The money had to be cleaned without creating bright red flags. The problem was human nature. Men who steal millions rarely behave like monks. They brag. They spend. They panic. They demand. They disappear. Stacks was dead before most of that unraveling became public, but his death set the tone.
The crew learned that Burke would not negotiate with fear. He would shoot it. That created silence, but not peace. Because when everyone sees the first man killed, everyone else understands they might be next. Law enforcement had a different problem. They knew the heist was too big for ordinary thieves.
They knew the airport rackets. They knew Burke’s world. They had the van. They had names. But knowing and proving are different things. Witnesses were scared. Participants were dying.
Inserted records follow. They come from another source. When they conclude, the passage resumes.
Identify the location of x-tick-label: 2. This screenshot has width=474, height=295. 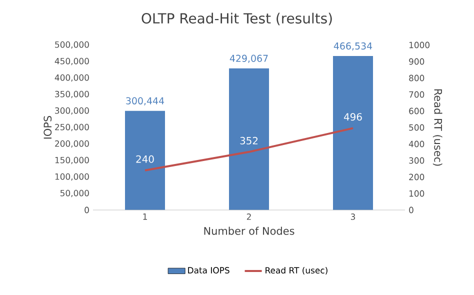
(248, 217).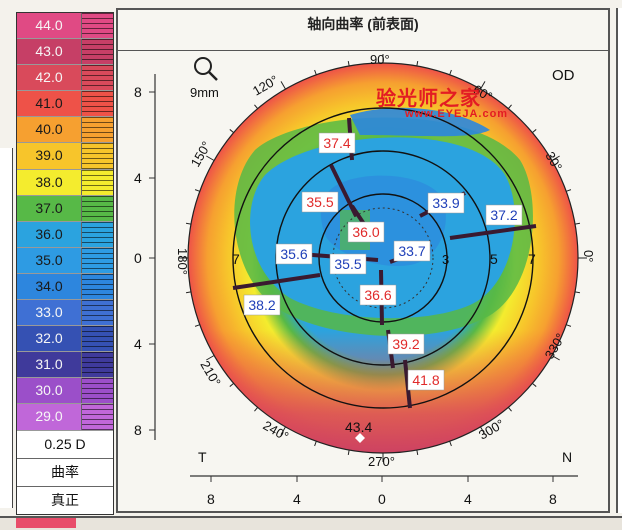 This screenshot has height=530, width=622. I want to click on legend-value: 31.0, so click(50, 365).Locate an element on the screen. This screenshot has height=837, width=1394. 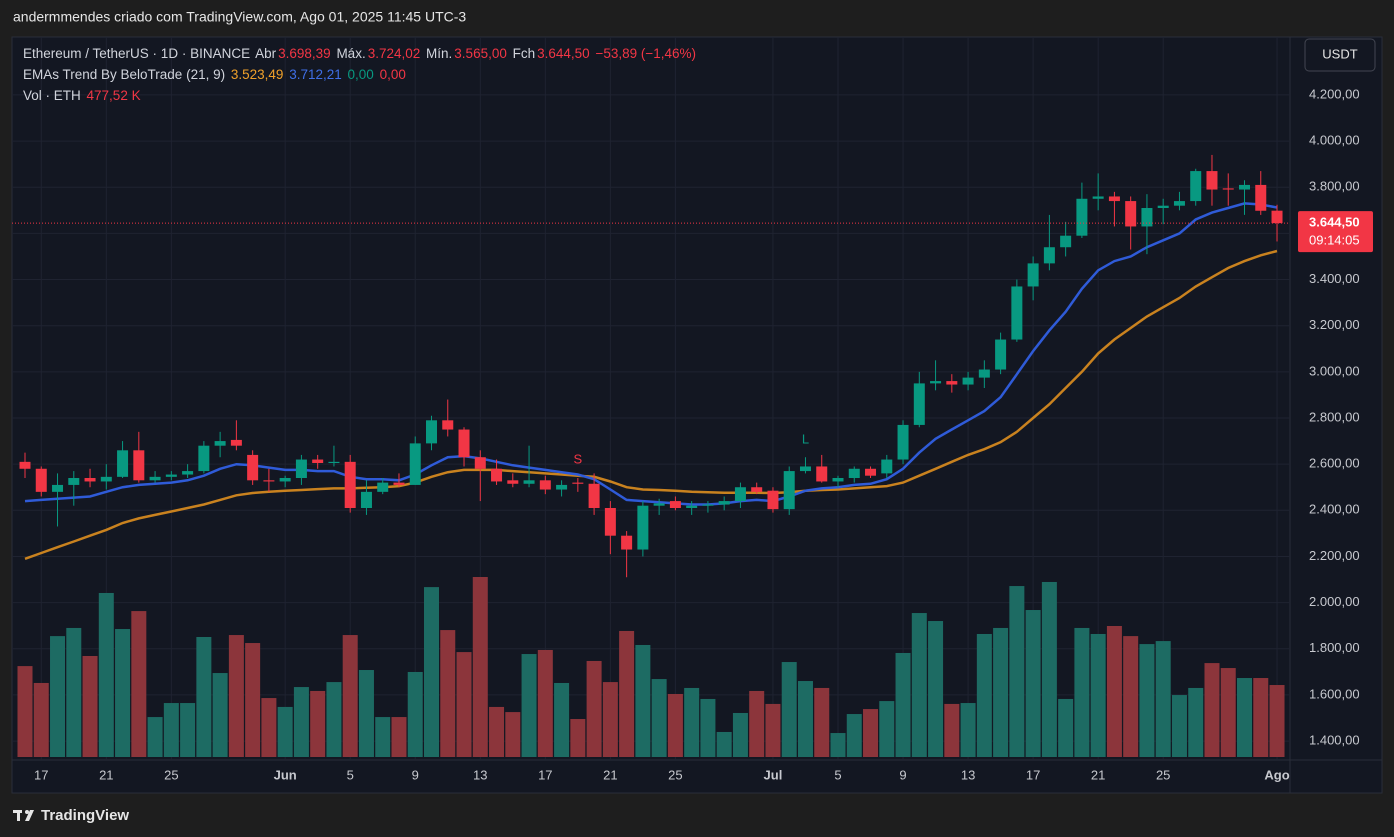
x-tick-label: 25 is located at coordinates (675, 774).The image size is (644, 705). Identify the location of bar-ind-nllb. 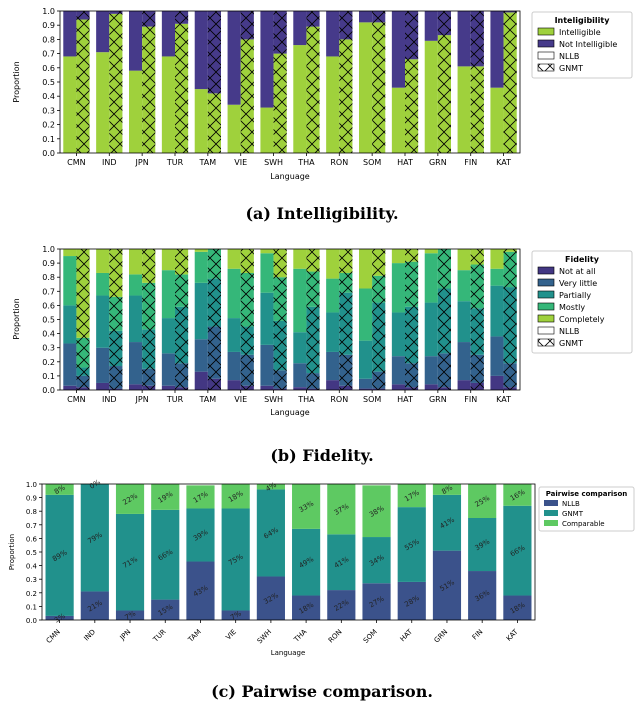
(94, 606).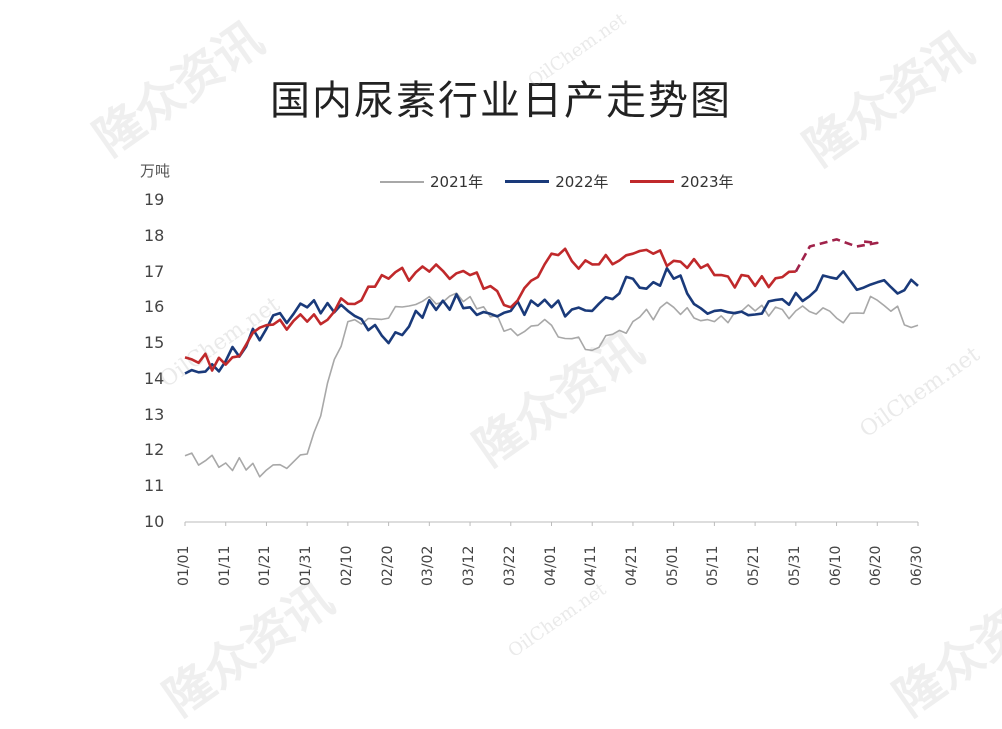 Image resolution: width=1002 pixels, height=729 pixels. I want to click on legend: 2021年 2022年 2023年, so click(557, 182). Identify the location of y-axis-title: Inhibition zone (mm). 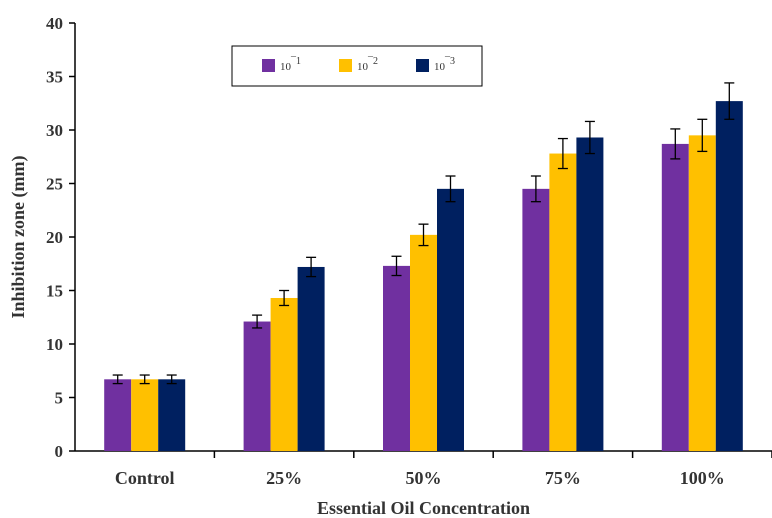
(18, 236). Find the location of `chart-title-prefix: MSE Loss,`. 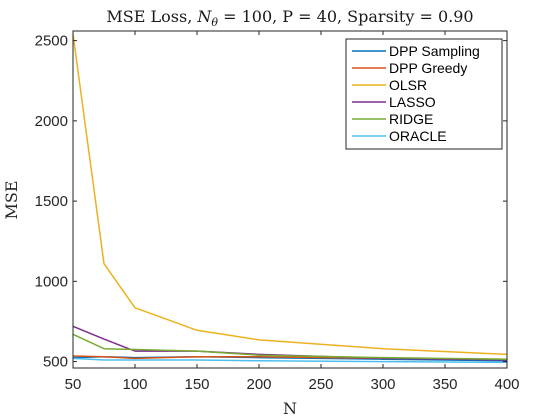

chart-title-prefix: MSE Loss, is located at coordinates (152, 16).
The stolen cash was gone. The one man who was eventually convicted in connection with the heist was Louis Werner, the inside man. Burke was not convicted for Lufthansa.
Vario was not convicted for Lufthansa. The legend grew partly because the central players seemed to beat the case even while the bodies stacked up around them. That is why Stax matters. He is often remembered as a punchline because of Goodfellas. The guy who failed to get rid of the van. The guy sleeping when he should have been working.
But real history is colder than a movie scene. Stax was a human being with a name, a mother, a life before that apartment, and a reputation that was more complicated than one mistake. He had music in his story. He had boxing circles in some accounts. He had street intelligence.
He also had addiction and bad judgment. All of those things can be true at the same time. And the mafia exploited every weakness. Burke’s world did not forgive because forgiveness had no profit. If Stax had destroyed the van, maybe he still would have died. That is the uncomfortable possibility. After Lufthansa, Burke allegedly removed people not only for mistakes, but for greed, fear, noise, and convenience.
Stax may have been first because he made the easiest case against himself. But the pattern suggests something bigger. The heist money created a purge. By the early 1980s, the legal pressure finally reached key figures through other cases. Henry Hill became a government witness after his own drug problems, and fear of Burke’s wrath pushed him toward cooperation.
His testimony helped bring cases connected to other crimes, including the Boston College point-shaving scandal. Jimmy Burke went to prison, and later received more time for the Richard Eaton murder. He died in prison in 1996. Paul Vario also died behind bars. Tommy DeSimone did not live long, either.
He disappeared in 1979. The underworld has its own way of closing accounts. The Lufthansa money was never fully recovered. Think about that. Millions stolen, bodies left behind, families destroyed, decades of investigation. Movies, books, documentaries, trials, indictments, and still the cash mostly vanished into the bloodstream of organized crime.
That is the seductive lie of the perfect score. For one night, the crew beat the system. For the rest of their lives, they were hunted by the consequences.